Constitution Day returns with campus celebration



by Luke Glaser

There will be a demonstration of our Constitutional rights outside the Main Building on Friday. Leave the torches and pitchforks at home, however; books will be the only tool used.

Sept. 17  is Constitution Day, and the Gaines Center for Humanities, which does a book reading every year, moved their festivities to coincide with the holiday. To celebrate our right to read, the center will host  a banned book reading.

Banned books have a long history in  the U.S., and range from classics like Twain’s “The Adventures of Huckleberry Finn” to “The Adventures of Captain Underpants.”

“We will be celebrating the freedom to read and the importance of the First Amendment in our lives,” Dr. Robert Rabel, head of the Gaines Center, said. “Even if info and ideas are unorthodox, they deserve to be heard.”
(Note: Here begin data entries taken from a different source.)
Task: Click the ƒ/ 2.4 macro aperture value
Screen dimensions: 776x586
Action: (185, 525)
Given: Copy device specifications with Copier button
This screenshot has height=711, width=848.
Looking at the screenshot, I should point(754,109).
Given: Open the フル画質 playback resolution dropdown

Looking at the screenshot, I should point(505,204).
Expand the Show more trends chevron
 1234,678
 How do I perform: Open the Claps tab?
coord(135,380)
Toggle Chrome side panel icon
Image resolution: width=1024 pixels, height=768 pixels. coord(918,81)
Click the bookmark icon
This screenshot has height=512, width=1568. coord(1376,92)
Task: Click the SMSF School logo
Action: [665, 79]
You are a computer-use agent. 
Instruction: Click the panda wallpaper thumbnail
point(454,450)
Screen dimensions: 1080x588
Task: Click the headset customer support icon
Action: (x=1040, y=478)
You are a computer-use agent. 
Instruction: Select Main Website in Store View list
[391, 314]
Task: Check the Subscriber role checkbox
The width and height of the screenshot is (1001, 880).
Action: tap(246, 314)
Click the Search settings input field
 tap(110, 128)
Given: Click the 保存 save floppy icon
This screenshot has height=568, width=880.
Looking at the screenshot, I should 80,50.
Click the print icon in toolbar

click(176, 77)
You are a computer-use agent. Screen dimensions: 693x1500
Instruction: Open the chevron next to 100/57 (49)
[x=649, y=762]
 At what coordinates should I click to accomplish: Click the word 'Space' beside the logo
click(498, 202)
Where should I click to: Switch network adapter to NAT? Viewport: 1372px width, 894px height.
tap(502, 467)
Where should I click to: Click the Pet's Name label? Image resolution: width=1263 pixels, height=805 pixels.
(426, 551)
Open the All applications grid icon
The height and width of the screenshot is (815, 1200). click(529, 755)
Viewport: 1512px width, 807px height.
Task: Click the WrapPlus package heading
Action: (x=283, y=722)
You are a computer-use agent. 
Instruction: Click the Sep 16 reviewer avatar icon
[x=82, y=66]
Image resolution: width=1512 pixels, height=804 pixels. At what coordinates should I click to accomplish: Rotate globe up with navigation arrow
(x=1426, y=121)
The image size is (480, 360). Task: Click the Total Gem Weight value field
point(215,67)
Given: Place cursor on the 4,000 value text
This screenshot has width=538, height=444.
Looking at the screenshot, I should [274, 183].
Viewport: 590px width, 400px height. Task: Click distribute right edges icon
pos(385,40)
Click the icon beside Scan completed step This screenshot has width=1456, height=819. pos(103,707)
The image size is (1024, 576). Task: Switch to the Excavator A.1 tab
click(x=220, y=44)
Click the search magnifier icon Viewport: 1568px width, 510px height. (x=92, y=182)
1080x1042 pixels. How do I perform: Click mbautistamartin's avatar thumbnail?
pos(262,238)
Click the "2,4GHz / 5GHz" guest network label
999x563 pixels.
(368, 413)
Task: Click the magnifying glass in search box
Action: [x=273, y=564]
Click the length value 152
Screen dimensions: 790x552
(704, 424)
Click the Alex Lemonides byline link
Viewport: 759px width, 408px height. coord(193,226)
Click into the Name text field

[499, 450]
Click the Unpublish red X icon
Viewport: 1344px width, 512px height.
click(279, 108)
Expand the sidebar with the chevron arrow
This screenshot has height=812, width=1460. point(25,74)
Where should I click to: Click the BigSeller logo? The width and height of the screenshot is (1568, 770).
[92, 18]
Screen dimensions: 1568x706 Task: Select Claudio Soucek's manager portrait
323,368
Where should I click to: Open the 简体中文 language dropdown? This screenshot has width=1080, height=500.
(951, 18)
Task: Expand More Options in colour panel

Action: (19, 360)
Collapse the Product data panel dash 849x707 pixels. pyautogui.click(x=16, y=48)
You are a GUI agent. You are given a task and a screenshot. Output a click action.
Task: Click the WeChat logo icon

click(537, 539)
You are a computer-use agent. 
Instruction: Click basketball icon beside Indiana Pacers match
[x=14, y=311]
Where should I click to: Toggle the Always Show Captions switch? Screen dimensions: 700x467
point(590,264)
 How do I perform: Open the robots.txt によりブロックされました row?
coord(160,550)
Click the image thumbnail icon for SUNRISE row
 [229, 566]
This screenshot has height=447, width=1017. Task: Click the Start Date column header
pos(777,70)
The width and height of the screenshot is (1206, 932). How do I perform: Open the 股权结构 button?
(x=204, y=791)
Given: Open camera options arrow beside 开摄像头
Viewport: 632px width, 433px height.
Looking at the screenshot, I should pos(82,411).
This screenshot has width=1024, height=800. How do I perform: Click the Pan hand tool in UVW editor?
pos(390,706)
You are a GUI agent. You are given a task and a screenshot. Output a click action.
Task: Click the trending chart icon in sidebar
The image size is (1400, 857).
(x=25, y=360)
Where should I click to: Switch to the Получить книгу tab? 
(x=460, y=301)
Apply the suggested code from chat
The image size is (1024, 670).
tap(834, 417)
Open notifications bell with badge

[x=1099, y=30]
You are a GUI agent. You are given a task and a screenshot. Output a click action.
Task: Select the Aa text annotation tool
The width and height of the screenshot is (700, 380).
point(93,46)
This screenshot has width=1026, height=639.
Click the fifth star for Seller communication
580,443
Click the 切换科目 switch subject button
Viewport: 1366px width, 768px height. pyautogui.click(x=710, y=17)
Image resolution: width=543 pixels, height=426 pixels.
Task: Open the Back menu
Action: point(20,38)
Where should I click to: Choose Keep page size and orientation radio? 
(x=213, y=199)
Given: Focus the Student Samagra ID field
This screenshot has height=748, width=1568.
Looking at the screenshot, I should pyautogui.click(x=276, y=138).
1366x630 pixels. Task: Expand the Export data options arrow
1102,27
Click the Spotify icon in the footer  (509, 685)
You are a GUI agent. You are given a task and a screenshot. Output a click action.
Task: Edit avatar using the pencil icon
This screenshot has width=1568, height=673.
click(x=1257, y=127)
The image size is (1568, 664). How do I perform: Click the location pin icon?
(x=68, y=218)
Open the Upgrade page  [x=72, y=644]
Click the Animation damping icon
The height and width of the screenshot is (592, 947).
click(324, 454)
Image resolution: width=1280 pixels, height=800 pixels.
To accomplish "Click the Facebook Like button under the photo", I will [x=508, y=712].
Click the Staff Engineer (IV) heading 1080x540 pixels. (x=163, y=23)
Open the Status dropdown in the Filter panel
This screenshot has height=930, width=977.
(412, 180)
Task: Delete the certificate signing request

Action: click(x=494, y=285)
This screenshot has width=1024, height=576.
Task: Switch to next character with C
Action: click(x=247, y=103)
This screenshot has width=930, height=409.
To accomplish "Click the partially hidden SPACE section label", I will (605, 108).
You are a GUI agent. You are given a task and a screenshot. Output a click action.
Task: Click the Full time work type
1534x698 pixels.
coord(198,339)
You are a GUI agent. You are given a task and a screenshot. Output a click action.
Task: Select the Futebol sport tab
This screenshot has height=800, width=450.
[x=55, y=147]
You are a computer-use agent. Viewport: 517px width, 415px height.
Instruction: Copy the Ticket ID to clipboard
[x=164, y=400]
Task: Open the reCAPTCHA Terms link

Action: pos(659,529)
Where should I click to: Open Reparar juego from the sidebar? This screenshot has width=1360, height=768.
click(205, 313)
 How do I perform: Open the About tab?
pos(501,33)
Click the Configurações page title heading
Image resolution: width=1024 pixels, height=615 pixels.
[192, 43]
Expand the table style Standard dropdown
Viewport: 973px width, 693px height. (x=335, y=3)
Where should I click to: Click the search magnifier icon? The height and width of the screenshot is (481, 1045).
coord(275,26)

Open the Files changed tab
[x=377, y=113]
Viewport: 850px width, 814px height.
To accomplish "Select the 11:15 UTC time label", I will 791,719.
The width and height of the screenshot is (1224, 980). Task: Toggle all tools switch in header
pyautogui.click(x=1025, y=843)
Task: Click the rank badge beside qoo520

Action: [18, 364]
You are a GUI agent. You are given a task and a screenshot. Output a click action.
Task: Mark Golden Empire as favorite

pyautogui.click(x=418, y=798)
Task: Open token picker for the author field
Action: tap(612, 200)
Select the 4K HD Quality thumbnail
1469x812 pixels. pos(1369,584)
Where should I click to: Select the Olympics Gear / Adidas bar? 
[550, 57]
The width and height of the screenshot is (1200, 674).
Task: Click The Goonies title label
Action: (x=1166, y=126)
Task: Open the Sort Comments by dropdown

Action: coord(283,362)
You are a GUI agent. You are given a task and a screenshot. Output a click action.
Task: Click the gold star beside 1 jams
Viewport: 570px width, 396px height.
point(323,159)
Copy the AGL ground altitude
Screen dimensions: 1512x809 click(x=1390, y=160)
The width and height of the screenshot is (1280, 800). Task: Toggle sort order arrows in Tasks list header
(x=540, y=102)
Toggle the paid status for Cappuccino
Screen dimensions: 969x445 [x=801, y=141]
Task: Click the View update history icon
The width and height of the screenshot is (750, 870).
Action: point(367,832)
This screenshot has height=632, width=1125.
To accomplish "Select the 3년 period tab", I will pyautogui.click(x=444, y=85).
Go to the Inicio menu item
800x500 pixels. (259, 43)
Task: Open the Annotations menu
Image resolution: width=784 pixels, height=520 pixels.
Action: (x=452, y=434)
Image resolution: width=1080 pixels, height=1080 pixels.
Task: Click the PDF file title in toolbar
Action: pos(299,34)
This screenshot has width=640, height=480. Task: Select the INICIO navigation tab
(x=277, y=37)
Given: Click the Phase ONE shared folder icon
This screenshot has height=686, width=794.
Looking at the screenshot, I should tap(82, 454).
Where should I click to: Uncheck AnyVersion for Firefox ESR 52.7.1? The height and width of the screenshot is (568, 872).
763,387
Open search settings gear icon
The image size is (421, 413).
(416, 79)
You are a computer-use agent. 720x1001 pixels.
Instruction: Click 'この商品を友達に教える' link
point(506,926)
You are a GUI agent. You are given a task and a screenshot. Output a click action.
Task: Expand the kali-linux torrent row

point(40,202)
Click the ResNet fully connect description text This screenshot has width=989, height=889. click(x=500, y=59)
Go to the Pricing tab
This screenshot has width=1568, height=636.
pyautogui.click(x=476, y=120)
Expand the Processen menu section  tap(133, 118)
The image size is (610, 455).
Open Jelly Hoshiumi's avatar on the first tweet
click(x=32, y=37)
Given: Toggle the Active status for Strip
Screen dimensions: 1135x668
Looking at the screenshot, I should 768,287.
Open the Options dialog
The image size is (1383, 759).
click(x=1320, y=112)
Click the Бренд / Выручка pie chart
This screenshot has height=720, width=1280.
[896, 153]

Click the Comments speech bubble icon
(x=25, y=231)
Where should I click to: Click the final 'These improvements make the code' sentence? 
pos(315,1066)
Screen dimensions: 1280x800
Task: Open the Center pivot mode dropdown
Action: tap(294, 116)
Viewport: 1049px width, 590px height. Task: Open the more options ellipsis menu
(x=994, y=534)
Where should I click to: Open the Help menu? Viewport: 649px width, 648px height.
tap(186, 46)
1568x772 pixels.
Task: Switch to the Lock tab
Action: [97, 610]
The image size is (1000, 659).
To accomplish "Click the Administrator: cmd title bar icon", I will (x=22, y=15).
Readers include associate provost in the College of Agriculture Mike Mullen, who will read from “The Grapes of Wrath.” As banned books have an international history, Harald Hoëbusch of the German Department will read from Thomas Mann, whose writing was banned by the Nazi Regime. During breaks, banned music will play. As the Constitution protects us all, everyone is invited to come and read from 9 a.m. -3 p.m. on Friday between the Main Building and Patterson Office Tower.

“It’s a BYOB event,” Rabel said. “Bring your own books.” Provided, of course, that those books have been banned.

The Citizen Kentucky Project of the Scripps Howard First Amendment Center and the Discovery Seminar Program of the Chellgren Center for Undergraduate Excellence are teaming up with the Gaines Center for Constitution Day festivities.

From 11 a.m. to 1:30 p.m. a variety of activites will take place such as voter registration, an election preview, and  presentations  from special guests including Trey Grayson, Kentucky Secretary of State, Mary John O’Hair, dean of the College of Education, Kelley West, middle school social studies teacher at  Christ the King School  and Al Cross, member of the Kentucky Journalism Hall of Fame.  There will also be free pie, lemonaid and copies of the constitution.

Buck Ryan is  the professor teaching the freshman Discovery Seminar class, Citizen Kentucky: Journalism and Democracy, which is helping organize the Consitution Day event.

“I have been involved in Constitution Day at UK since the beginning,” Ryan said. “This will be the best one in six years.”

Ryan explained that in the past UK has highlighted its award-winning debate team, hosted a Freedom Forum concert featuring banned rock music or invited public officials to talk about the first time they voted for president.

“This year we are focusing on what UK can do to improve civic education for kids in the Commonwealth,” Ryan said. “It will take a team effort by civic leaders, elected public officials, journalists and other good citizens, including the kids themselves.”

Ryan explained that all his Citizen Kentucky public forums over the last decade carried the same invitation: “Come for two minutes or two hours, whatever makes sense for you.”